Optrel 1008.000 Weldcap® RC 3/9-12 Automatic Welding Helmet


The weldcap® - an automatic welding cap, that combines the comforts of a leisure hat with the advantage of a full welding helmet. Predestined for users whose area of responsibility includes not only welding but also other metalworking tasks. 

The Optrel® Weldcap® offers the protection of an auto-darkening welding helmet with a lightweight, flame-retardant baseball cap. The Weldcap lens has a single, wide-angle sensor, operable in variable shades 9 to 12 or shade 3 grind mode. The nose cutout design provides a field of vision up to 270% greater than a standard 2 1/2 x 4 1/4 inch welding lens. Manufacturer’s two-year warranty on the auto-dark lens assembly.

The heart of this innovative product is the optical filter featuring a well-defined nose cut-out. The lens sits closer to the eyes compared to traditional welding helmets, increasing the welder's line of sight by 2.7 times!

  • Shade level 3 / 9 to 12
  • 2.7 times the field of view of a standard industry welding helmet
  • Super light and super comfortable 
  • Simply cool

 

Features:

 

EXTENSIVE FIELD OF VIEW 

  • By expanding both the lateral and horizontal fields of vision, the welders' performance and safety is increased

 

MULTI-PURPOSE USE AT MAXIMUM PROTECTION 

  • Welding: Darkening levels from 9 to 12 cover the majority of welding applications 
  • Grinding: With its Shade level 3 in inactive mode, the welder has a bright and well-lit view of the work-place.

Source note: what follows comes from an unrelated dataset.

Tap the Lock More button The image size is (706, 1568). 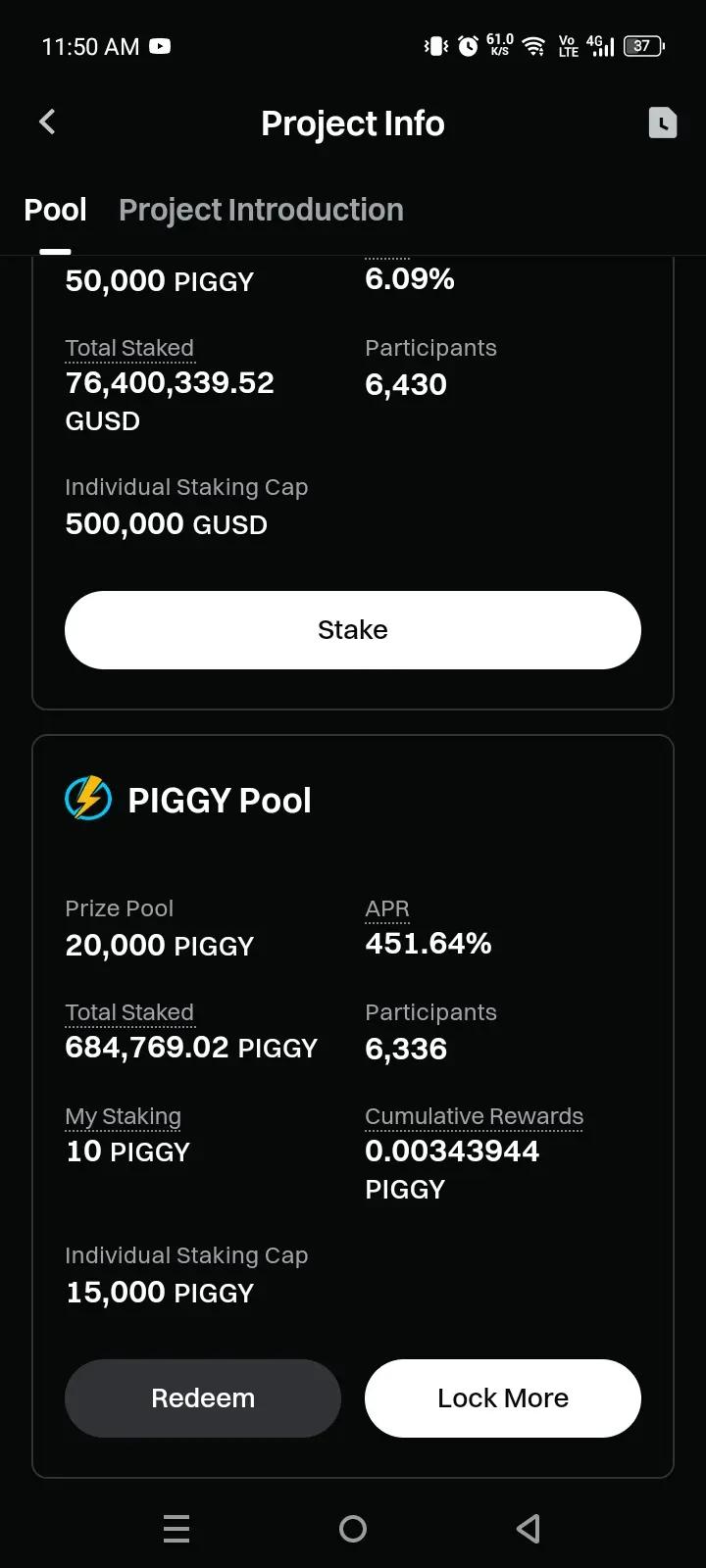tap(502, 1397)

This features the Optrel Weldcap® perfect for grinding job as well. 

 

MINIMAL WEIGHT

  • The Optrel Weldcap® weighs only 14.5 oz. and is an absolute lightweight
  • Since the ADF is closer to the eyes, the weight of the product moves closer to its center of gravity, increasing its stability and balance
  • The design eliminates pressure points and reduces strain on the welder's neck 

 

SWIFT HANDLING 

  • Like a cap; easy to mount and unmount again
  • Stow it in the Optrel Parking Buddying, when it's not in use 

 

Spare Parts & Accessories:

 

ITEM NUMBER ITEM NAME
5002.740 Optrel Weldcap® Starter Kit
5002.900 Optrel Parking Buddy
9410.043.00 Optrel Bag
5000.260 Optrel Front Cover Lens Weldcap® Series (5 Pack)
5002.800 Optrel Spare Textile Weldcap®
5000.040 Optrel Inside Cover Lens Weldcap® Series (5 Pack)
5002.720 Optrel Battery Cap Weldcap® Series (2 Pack)
5002.700 Optrel Nose Support Weldcap® Series (2 Pack)

 

 

 Technical Data:

 

SHADE LEVELS
  • Grind Mode / Inactive: Shade Level 3
  • Active: Shade Levels 9-12
POWER SUPPLY  2 pcs batteries 3V exchangeable 
OPERATING TIME BATTERIES 1'000h operating time
SENSORS Wide detection sensor
SWITCHING TIME
  • Light to Dark: 0.16 ms at room temp
  • Light to Dark:  0.11 ms at 131 °F
  • Dark to Light: 0.3 s 
VIEWING AREA Improved wide viewing area due to nose cut-out
CLASSIFICATION-E379
  • Optical Class: 1 
  • Diffusion of Light Class: 1 
  • Variations in Luminous Transmittance Class: 2
  • Angle Dependance of Luminous Transmittance Class: 2
CLASSIFICATION (TEXTILE)
  • Class 1
  • Class A/B/C1/E3/F1
CLASSIFICATION
  • EZ175 / AS / NZS 1337.1 - Weldcap face shield, Class F
  • EN 166 / AS / NZS 1337/1 - Front Cover Lens, Class B
  • ANSI Z87.1 - Impact resistance, Class Z87+
SHAPE STABILITY 
  • Welding mask: up to 356 °F
  • Front Cover Lens: up to 275 °F
EYE PROTECTION  Ultraviolet / Infrared Protection: max protection at any shade level 
OPERATING TEMP 14 °F to 140 °F
STORAGE TEMP -4 ° F bid 176 °F
WEIGHT  400 g
STANDARDS CE (EN 379, EN 166, EN 175) ANSI Z87.1, AS/NZS 1337/1338
WARRANTY 2 years (except textile and batteries)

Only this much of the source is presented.